[INSTRUÇÕES]
**A.** Indique se cada afirmação concorda com o excerto sobre os monstros, respondendo sim ou não e citando as palavras do excerto que o decidem: (i) Os monstros abrem as portas da imaginação. (ii) Susy Shock é chilena. (iii) No manifesto, a poeta recusa que outros sejam o normal.
**B.** Segundo o excerto sobre os monstros, que texto tornou Susy Shock conhecida?

[EXCERTO DO DOCUMENTO]

Os monstros são historicamente entidades que não encaixam no guião linear, cujos corpos, práticas ou experiências constituem um lembrete de inadequação, de fluidez, de ambiguidade. Temos medo dos monstros porque convocam uma desobediente indisciplina que aprendemos a interpretar como necessariamente perigosa e nefanda, contra-natura, mesmo sabendo que são eles, os monstros, que nos abrem as portas da imaginação e do arrojo. Precisamos dos monstros para nos lembrar que não somos apenas mais um tijolo no muro, parafraseando o hino dos Pink Floyd.

A argentina Susy Shock ficou conhecida enquanto autora do texto Reivindico o meu direito a ser um monstro. Nesse manifesto de autodeterminação, a poeta declara-se “nem homem, nem mulher, nem XXY, nem H20, monstro do meu desejo, carne de cada uma das minhas pinceladas, […], borboleta alheia à modernidade, à pós-modernidade, à normalidade, oblíqua, silvestre, estrábica, artesanal”, convocando o seu direito à monstruosidade na mesma passagem em que concede que “outros sejam o normal”.

(Entradas sobre localização de palavras e elementos)
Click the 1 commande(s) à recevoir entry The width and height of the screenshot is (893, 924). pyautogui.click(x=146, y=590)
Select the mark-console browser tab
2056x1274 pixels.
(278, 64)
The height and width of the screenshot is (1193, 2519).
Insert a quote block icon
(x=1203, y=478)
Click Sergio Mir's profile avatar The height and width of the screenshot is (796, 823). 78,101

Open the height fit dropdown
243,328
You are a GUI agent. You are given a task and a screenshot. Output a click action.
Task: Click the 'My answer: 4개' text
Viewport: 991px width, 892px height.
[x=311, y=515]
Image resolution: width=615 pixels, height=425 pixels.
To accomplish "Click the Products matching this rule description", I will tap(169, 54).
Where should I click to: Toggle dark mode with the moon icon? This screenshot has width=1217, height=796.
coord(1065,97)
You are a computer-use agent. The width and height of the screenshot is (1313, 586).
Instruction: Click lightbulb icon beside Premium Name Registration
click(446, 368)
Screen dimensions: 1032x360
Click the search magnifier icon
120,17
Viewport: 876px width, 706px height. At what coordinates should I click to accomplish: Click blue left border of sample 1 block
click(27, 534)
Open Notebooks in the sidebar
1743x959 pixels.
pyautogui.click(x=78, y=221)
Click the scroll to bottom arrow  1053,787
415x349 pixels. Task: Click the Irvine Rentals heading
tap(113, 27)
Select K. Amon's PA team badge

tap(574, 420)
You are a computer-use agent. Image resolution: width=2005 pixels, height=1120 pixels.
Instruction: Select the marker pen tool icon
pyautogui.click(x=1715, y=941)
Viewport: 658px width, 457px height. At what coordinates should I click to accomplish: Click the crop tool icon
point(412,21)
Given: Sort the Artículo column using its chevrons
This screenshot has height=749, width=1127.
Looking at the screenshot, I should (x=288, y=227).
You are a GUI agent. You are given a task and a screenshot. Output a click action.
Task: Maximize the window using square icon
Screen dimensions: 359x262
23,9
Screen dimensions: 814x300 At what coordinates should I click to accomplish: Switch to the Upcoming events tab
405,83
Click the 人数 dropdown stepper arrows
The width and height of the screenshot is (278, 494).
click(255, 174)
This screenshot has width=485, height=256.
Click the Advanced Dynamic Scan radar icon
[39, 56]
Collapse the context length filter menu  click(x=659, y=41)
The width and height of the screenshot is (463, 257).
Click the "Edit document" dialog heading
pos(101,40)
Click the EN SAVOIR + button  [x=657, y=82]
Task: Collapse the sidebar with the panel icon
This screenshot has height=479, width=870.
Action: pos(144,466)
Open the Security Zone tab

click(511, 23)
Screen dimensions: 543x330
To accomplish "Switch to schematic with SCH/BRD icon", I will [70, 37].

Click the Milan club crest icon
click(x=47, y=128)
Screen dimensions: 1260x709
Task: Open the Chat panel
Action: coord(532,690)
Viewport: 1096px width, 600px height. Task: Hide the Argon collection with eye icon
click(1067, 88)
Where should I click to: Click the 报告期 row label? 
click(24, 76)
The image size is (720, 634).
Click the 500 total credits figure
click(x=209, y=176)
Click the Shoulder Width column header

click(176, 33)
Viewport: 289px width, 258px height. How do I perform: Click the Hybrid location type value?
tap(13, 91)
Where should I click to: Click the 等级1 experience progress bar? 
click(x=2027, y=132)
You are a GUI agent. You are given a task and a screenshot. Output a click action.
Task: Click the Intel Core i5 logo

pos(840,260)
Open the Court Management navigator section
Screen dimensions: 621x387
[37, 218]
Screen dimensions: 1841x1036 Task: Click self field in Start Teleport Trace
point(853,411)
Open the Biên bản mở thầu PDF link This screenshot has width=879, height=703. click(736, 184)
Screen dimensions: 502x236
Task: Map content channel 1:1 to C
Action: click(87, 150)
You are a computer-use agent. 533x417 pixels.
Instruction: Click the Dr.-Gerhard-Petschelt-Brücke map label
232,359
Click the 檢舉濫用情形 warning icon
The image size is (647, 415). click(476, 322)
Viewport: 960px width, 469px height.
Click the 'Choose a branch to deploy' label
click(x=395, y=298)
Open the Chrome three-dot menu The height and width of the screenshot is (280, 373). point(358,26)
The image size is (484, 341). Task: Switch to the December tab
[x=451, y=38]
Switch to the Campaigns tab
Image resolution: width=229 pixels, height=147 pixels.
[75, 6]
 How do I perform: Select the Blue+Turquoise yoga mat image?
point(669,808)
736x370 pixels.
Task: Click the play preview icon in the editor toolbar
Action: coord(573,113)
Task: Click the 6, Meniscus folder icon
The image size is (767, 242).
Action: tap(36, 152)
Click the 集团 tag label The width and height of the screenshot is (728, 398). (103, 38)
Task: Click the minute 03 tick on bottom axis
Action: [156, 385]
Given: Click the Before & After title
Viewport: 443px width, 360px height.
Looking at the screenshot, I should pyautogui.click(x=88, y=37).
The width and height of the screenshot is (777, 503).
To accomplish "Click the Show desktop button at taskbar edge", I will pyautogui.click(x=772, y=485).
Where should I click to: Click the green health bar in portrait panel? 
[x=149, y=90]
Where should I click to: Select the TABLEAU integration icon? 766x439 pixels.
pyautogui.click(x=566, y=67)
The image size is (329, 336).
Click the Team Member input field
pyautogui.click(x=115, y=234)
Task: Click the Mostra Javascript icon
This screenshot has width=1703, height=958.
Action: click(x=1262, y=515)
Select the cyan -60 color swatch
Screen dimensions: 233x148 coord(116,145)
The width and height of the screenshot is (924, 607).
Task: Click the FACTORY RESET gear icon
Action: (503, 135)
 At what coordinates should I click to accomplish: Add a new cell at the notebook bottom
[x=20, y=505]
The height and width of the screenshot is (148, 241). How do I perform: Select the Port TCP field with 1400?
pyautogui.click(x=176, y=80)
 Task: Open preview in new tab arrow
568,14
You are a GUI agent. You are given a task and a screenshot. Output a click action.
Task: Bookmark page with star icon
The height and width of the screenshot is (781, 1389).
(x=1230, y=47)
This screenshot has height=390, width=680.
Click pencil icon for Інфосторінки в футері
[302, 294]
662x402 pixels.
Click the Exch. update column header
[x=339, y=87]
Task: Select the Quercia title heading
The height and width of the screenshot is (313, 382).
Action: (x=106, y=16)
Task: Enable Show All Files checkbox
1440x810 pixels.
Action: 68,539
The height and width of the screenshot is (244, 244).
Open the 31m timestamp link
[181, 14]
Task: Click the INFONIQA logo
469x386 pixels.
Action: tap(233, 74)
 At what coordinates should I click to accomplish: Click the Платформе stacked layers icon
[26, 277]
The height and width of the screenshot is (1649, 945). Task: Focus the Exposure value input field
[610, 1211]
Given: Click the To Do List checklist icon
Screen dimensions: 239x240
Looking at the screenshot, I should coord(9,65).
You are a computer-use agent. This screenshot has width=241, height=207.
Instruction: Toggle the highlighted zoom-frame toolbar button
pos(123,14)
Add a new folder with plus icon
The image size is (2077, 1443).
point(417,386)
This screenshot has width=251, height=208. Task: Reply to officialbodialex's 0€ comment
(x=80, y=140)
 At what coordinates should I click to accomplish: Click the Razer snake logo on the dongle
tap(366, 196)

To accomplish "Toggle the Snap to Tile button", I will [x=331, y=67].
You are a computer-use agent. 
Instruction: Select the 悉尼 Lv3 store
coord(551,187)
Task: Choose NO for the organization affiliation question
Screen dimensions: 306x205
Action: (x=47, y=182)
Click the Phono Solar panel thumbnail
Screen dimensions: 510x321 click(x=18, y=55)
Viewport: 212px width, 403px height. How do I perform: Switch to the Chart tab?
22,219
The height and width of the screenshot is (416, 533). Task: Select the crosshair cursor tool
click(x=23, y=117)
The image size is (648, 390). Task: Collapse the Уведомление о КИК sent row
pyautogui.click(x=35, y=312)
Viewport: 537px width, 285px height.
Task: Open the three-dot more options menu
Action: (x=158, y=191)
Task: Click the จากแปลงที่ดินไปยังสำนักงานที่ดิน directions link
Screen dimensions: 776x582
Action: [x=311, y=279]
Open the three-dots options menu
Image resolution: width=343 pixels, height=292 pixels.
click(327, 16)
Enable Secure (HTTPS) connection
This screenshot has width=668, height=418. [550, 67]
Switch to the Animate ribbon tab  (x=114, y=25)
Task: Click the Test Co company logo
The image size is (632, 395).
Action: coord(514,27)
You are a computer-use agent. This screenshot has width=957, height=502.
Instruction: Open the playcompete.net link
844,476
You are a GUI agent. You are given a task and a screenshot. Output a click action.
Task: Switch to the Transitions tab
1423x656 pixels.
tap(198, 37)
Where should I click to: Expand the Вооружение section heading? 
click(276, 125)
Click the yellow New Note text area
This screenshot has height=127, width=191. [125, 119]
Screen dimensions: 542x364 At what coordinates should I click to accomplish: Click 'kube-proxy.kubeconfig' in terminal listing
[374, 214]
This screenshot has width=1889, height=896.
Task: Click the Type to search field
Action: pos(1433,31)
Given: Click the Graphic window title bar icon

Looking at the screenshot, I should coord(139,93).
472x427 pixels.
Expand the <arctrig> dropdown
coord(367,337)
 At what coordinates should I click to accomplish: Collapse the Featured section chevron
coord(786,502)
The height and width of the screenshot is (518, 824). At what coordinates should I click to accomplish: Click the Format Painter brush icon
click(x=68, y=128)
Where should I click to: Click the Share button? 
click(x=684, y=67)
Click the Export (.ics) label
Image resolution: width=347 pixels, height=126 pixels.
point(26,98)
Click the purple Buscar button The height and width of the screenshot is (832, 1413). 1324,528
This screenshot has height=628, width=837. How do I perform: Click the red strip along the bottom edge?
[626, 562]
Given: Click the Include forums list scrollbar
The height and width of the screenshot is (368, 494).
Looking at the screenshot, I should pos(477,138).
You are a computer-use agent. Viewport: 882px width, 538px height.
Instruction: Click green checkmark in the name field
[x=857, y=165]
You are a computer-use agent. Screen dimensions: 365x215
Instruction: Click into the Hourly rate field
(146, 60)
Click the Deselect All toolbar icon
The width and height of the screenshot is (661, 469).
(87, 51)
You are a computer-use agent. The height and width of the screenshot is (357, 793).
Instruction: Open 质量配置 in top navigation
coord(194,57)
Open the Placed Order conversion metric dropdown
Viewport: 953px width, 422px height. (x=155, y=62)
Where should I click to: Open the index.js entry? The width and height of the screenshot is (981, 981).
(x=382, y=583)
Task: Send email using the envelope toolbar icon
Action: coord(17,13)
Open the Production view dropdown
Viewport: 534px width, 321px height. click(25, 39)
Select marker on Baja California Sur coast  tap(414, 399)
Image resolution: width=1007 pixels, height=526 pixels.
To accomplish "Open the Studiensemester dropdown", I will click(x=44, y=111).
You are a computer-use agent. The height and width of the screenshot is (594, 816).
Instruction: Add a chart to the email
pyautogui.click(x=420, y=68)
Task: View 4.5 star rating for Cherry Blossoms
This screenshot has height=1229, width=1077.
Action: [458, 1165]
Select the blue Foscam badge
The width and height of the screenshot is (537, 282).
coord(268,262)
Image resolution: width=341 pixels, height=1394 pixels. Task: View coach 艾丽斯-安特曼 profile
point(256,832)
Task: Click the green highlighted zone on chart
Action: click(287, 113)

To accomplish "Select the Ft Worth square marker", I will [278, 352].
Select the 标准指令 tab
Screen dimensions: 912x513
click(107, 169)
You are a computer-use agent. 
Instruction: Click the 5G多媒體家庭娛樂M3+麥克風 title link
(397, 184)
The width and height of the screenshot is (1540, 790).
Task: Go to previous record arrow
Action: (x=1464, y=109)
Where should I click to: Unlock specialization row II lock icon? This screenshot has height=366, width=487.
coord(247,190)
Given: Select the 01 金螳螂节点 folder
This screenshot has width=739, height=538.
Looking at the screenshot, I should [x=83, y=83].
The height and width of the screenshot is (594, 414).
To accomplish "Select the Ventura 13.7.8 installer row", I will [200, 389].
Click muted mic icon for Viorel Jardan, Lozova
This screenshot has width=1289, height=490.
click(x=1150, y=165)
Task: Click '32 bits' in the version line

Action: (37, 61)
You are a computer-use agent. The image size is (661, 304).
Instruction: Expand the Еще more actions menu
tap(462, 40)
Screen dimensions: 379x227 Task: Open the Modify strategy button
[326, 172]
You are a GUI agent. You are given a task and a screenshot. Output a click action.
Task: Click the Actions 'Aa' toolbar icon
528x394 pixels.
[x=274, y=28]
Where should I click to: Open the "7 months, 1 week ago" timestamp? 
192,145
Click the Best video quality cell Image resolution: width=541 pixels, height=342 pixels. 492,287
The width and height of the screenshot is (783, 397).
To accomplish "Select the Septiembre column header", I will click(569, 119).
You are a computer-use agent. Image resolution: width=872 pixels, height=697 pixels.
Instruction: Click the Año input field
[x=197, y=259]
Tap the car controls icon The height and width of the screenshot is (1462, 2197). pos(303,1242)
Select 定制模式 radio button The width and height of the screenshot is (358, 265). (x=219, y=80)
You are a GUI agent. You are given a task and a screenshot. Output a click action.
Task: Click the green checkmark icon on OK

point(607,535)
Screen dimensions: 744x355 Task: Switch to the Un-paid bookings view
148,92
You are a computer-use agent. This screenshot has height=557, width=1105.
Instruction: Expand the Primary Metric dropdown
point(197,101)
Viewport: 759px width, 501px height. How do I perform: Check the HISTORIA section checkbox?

[RESPOSTAS ÀS TAREFAS]
**A.**
(i) Sim: «são eles, os monstros, que nos abrem as portas da imaginação e do arrojo».
(ii) Não: «A argentina Susy Shock».
(iii) Não: «concede que “outros sejam o normal”».

**B.** O texto Reivindico o meu direito a ser um monstro.